== PROBLEM TO WORK ON ==
From the line containing "Go to the Previous step" to the final line of the entries, copy each line exactly. Pictures stay out.

== DATASET ==
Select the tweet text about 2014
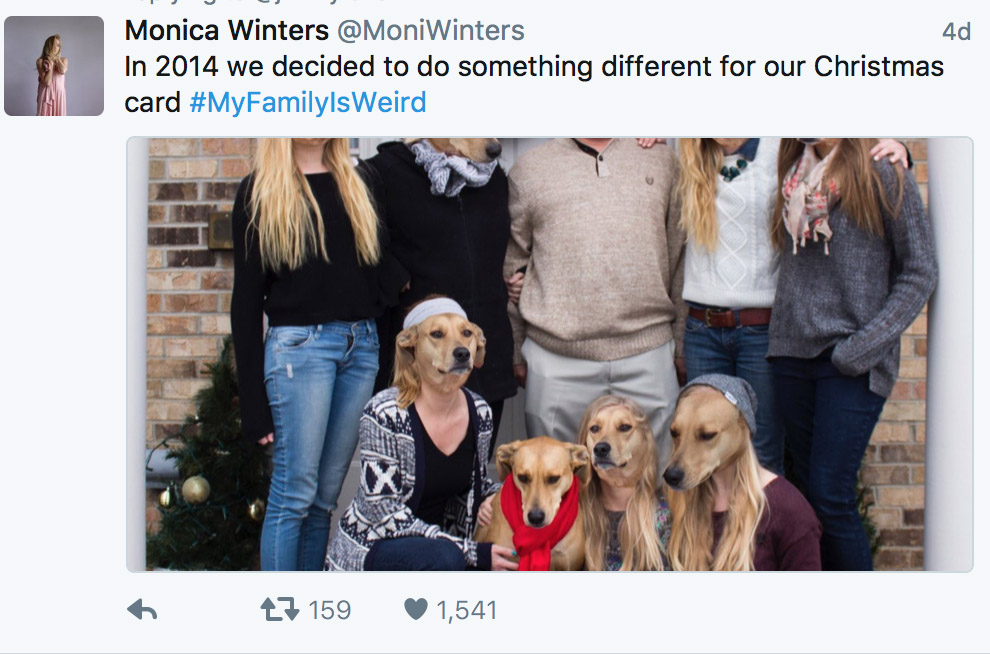This screenshot has height=654, width=990. [x=534, y=67]
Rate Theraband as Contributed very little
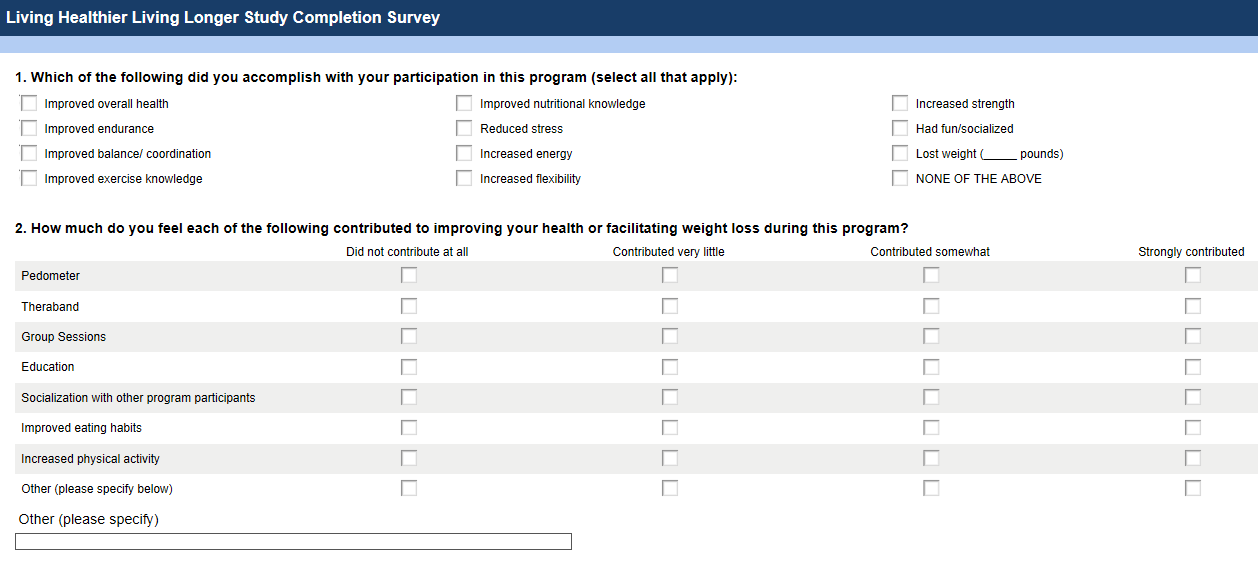The image size is (1258, 567). coord(670,306)
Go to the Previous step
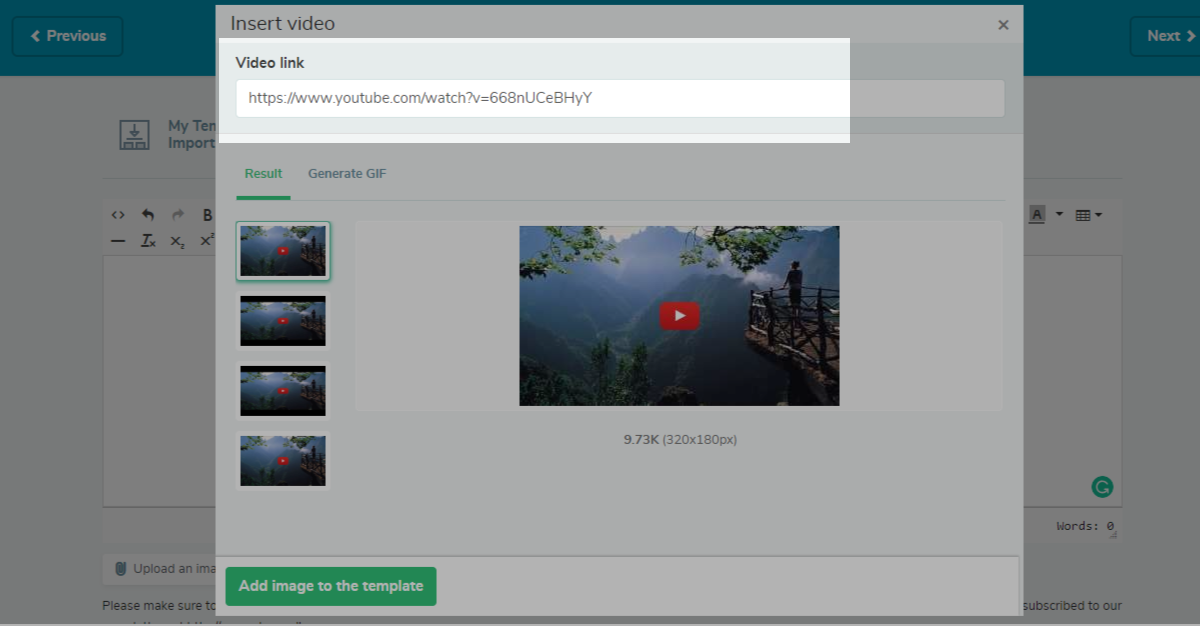 point(68,36)
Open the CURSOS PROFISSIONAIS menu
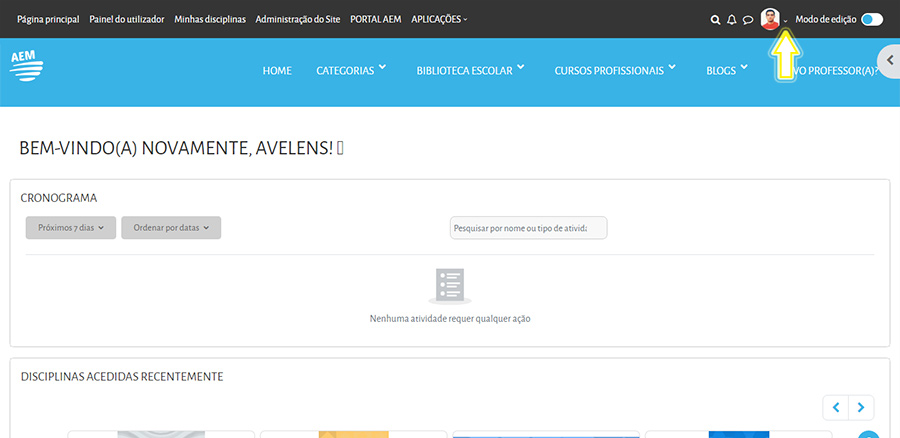The height and width of the screenshot is (438, 900). [x=615, y=71]
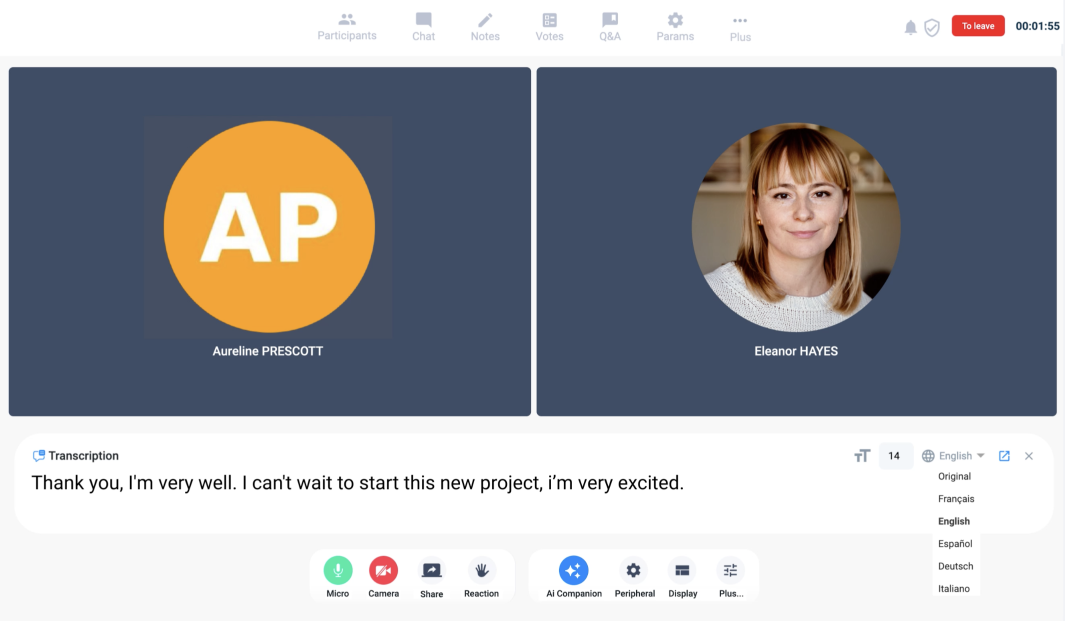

== EXERCISE ANSWER ==
Go to the Previous step
 point(68,36)
Open the CURSOS PROFISSIONAIS menu
The height and width of the screenshot is (438, 900). [x=615, y=71]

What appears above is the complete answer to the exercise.